0

the tf.keras.Model I am training has the following primary performance indicators:

  • escape rate: (#samples with predicted label 0 AND true label 1) / (#samples with true label 1)
  • false call rate: (#samples with predicted label 1 AND true label 0) / (#samples with true label 0)

The targeted escape rate is predefined, which means the decision threshold will have to be set appropriately. To calculate the resulting false call rate, I would like to implement a custom metric somewhere along the lines of the following pseudo code:

# separate predicted probabilities by their true label
all_ok_probabilities = all_probabilities.filter(true_label == 0)
all_nok_probabilities = all_probabilities.filter(true_label == 1)

# sort NOK samples
sorted_nok_probabilities = all_nok_probabilities.sort(ascending)
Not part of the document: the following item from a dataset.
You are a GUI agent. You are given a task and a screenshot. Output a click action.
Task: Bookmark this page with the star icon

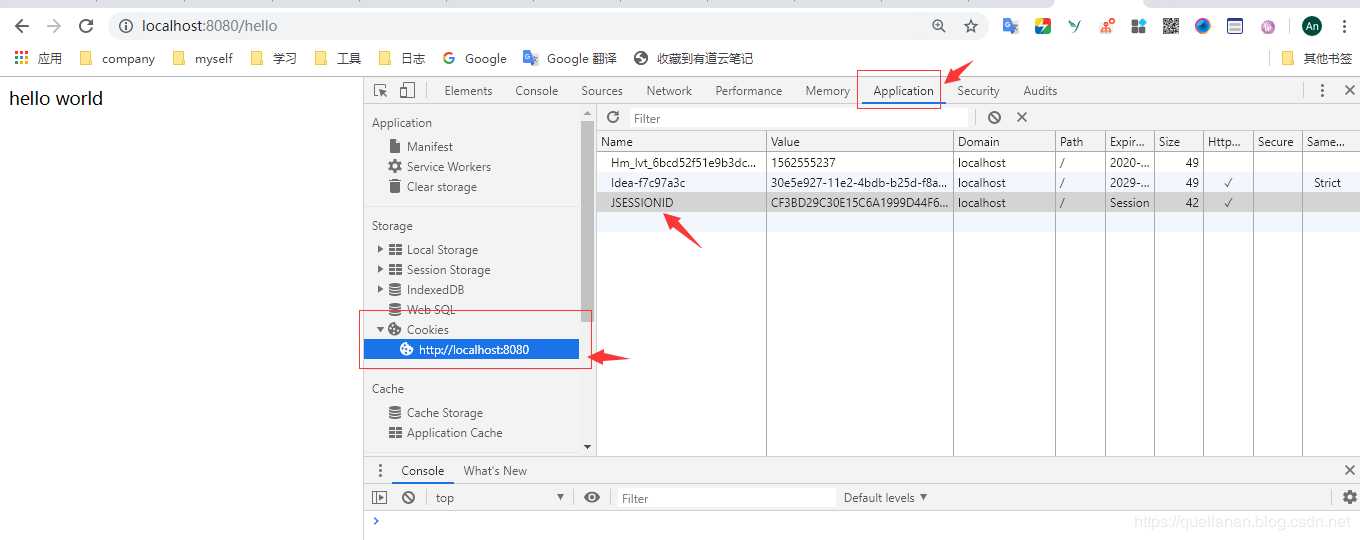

# determine decision threshold
threshold_idx = round(target_escape_rate * num_samples) - 1
threshold = sorted_nok_probabilities[threshold_idx]

# calculate false call rate
false_calls = count(all_ok_probabilities > threshold)
false_call_rate = false_calls / num_ok_samples

My issue is that, in a MirroredStrategy environment, tf.keras automatically distributes metric calculation across all replicas, each of them getting (batch_size / n_replicas) samples per update, and finally sums the results. My algorithm however only works correctly if ALL labels & predictions are combined (final summing could probably be overcome by dividing by the number of replicas).

My idea is to concatenate all y_true and y_pred in my metric's update_state() method into sequences, and running the evaluation in result(). The first step already seems impossible, however; tf.Variable only provides suitable aggregation methods for numeric scalars, not for sequences: tf.VariableAggregation.ONLY_FIRST_REPLICA makes me loose all data from 2nd to nth replica, SUM silently locks up the fit() call, MEAN does not make any sense in my application (and might hang just as well).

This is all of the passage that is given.